#### SELECTED EXCERPT
--*--

# Mobile page bugs (iPhone)



## moonchild

So on the "Enhanced" mobile view, pictures do not display at all for me, not even smileys. And when I go to "Exit Enhanced Mobile View" from the menu, it brings up the window asking why I want to exit. Then it gets stuck on that screen. Really annoying. I am running the latest version of iOS, but it has been like this for a while now.


----------



## roxy culver

Hmm, Yung mentioned there was going to be some issues with the site, but I'm not sure this was one of them. I'll met him know.


----------



## Administrator

Hi there,

I see what you mean by no images displaying. I'll have our tech team investigate.

Yung


----------



## Christinelks

Hi. I'm having sort of the same problem. Some pictures will show while others say permission denied. My own pictures show permission denied which is kind of strange considering they are mine lol.

--*--

Data for locating visible targets
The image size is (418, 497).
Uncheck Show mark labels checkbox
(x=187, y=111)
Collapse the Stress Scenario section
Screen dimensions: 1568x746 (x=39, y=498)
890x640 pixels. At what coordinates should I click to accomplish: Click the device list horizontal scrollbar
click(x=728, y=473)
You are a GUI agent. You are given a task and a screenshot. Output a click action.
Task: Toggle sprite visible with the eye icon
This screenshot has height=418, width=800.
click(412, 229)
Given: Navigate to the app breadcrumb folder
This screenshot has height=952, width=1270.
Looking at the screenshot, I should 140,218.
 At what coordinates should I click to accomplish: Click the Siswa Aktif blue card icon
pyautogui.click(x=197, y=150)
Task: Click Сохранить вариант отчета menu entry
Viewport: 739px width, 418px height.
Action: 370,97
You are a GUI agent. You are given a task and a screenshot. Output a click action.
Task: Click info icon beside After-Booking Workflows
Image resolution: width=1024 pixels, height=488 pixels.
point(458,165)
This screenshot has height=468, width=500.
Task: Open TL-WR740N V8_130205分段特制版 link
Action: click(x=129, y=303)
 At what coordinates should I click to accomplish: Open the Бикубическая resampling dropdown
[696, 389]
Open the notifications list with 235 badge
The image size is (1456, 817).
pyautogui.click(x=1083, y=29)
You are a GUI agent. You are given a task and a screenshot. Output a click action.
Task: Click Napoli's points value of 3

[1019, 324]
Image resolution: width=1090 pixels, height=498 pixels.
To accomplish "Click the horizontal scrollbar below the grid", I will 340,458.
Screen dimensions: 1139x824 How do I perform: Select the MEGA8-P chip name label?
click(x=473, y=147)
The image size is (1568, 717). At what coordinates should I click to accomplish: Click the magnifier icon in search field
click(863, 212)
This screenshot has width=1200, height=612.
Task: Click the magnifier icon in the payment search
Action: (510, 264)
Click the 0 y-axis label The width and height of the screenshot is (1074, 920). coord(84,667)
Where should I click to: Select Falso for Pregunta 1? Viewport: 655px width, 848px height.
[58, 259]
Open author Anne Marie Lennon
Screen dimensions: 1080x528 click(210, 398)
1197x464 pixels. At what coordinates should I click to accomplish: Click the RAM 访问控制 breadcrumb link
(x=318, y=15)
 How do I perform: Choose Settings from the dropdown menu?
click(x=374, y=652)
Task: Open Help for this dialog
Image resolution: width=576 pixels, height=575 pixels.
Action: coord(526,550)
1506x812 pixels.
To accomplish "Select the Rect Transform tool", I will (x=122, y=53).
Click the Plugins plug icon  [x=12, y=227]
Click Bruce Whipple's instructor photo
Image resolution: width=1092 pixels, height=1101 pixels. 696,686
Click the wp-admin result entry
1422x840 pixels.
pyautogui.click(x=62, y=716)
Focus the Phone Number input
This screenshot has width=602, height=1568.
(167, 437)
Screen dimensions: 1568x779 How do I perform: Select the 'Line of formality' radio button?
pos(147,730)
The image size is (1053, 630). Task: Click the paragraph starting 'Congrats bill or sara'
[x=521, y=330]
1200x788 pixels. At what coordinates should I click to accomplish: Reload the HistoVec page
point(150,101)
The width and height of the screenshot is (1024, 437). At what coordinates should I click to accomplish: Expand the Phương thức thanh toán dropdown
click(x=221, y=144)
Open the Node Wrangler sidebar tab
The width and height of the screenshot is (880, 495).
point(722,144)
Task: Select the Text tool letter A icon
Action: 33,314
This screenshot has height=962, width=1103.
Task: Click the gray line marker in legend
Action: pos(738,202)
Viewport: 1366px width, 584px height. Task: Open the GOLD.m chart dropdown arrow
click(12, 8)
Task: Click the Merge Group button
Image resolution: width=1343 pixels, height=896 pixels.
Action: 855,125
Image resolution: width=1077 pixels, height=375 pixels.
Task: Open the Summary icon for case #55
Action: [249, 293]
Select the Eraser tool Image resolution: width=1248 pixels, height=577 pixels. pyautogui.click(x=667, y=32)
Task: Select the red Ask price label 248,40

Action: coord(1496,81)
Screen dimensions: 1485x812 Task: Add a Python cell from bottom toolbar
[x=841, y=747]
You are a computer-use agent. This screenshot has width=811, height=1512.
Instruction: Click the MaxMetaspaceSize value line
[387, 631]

--*--

#### DIRECTIONS
A – Answer these about the iPhone bug thread, one line each:
(i) In moonchild's post, what happens after "Exit Enhanced Mobile View" is chosen from the menu?
(ii) Whom does the administrator say will investigate the missing images?
(iii) What do some pictures say instead of showing, according to Christinelks?
B – Carry the iPhone bug thread forward, starting after its last post.
This material has no connection to the iPhone bug thread.

#### PER-TASK OUTPUTS
A –
(i) A window asking why the user wants to exit comes up, and then it gets stuck on that screen.
(ii) The tech team.
(iii) Permission denied.

B –
----------



## Christinelks

I'm still in the same situation with not being able to see many pictures. I'm getting sad about not being able to see all the new introductions and babies being born and growing up. Is there anything I can do to solve this?


----------



## Administrator

Christinelks said:


> I'm still in the same situation with not being able to see many pictures. I'm getting sad about not being able to see all the new introductions and babies being born and growing up. Is there anything I can do to solve this?


Hey there,

I just tested this while not logged in and it showed images just fine. I also checked your permissions and it all looks good there.

Can you clear your cache and cookies on your device and completely close out your browser and try again?

Are you logged in or out?

Which browser and device are you using?

Thanks,
- JB


----------



## Christinelks

Hi. I've cleared the cache and cookies and also come out of the browser and it's still the same. 
I'm on my iPhone 6s and I've used safari and chrome as my browsers. 
I don't understand why I can't see my own lol. It's quite strange.
Oh and I'm logged in


----------



## Administrator

Christinelks said:


> Hi. I've cleared the cache and cookies and also come out of the browser and it's still the same.
> I'm on my iPhone 6s and I've used safari and chrome as my browsers.
> I don't understand why I can't see my own lol. It's quite strange.
> Oh and I'm logged in


Can you ensure your settings are setup to show attachment previews?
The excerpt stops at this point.